EXTRAIT SOURCE >>
'''
Idrissa Ly, directeur du département des postes à l’Autorité malienne de régulation des télécommunications et des postes (AMRTP) et président de la commission en charge de la problématique des boosters nous a accordés, le vendredi 17 février dernier, une interview exclusive par rapport à l’opération en cours de démontage (démantèlement) des boosters dans certains endroits de la capitale. De cet entretien, il ressort que durant cette descente sur le terrain, ce sont plus de 640 boosters qui ont été démontés. Aussi Ly tire-t-il la sonnette d’alarme sur la prolifération de ces appareils dans le district de Bamako, mais aussi à l’intérieur du pays.

Aujourd’hui-Mali : Qu’est-ce qu’un booster et en quoi cet appareil peut-il influer sur la qualité du réseau téléphonique ?
'''
DONNÉES ENREGISTRÉES >>
'''
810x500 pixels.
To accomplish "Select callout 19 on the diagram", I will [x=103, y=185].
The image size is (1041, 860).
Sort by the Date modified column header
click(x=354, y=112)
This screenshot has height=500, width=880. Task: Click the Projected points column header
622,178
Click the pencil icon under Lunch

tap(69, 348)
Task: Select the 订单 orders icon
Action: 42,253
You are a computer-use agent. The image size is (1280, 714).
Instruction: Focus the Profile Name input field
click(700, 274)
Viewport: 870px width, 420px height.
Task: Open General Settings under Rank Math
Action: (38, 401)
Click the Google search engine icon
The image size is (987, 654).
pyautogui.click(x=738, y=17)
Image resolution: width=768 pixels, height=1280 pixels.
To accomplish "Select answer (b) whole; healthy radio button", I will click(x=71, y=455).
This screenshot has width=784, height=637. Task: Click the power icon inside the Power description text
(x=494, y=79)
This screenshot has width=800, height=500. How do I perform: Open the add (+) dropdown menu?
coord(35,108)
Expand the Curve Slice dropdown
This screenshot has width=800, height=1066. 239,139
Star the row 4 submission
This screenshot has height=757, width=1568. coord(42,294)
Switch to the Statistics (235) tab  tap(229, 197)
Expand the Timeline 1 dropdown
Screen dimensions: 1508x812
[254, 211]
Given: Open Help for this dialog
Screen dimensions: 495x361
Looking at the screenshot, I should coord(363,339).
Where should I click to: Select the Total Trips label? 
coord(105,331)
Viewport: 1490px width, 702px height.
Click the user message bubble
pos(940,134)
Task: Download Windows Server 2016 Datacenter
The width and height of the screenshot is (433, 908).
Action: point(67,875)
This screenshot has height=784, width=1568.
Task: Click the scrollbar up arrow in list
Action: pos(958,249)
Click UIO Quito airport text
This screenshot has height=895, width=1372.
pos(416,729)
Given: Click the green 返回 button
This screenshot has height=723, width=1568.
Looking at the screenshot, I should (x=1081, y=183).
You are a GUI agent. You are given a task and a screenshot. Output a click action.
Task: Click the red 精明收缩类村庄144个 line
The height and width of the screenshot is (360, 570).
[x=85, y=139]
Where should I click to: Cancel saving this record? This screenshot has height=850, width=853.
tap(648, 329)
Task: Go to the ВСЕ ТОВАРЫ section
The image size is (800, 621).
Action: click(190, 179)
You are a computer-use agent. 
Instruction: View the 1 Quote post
'''
CONSIGNE >>
Reproduisez le passage de l'extrait sur les boosters qui commence par « Idrissa Ly, directeur » et se poursuit jusqu'à « réseau téléphonique ? ». Les lignes sont un contenu à part, sans rapport avec l'extrait.

RÉPONSE ATTENDUE >>
Idrissa Ly, directeur du département des postes à l’Autorité malienne de régulation des télécommunications et des postes (AMRTP) et président de la commission en charge de la problématique des boosters nous a accordés, le vendredi 17 février dernier, une interview exclusive par rapport à l’opération en cours de démontage (démantèlement) des boosters dans certains endroits de la capitale. De cet entretien, il ressort que durant cette descente sur le terrain, ce sont plus de 640 boosters qui ont été démontés. Aussi Ly tire-t-il la sonnette d’alarme sur la prolifération de ces appareils dans le district de Bamako, mais aussi à l’intérieur du pays.

Aujourd’hui-Mali : Qu’est-ce qu’un booster et en quoi cet appareil peut-il influer sur la qualité du réseau téléphonique ?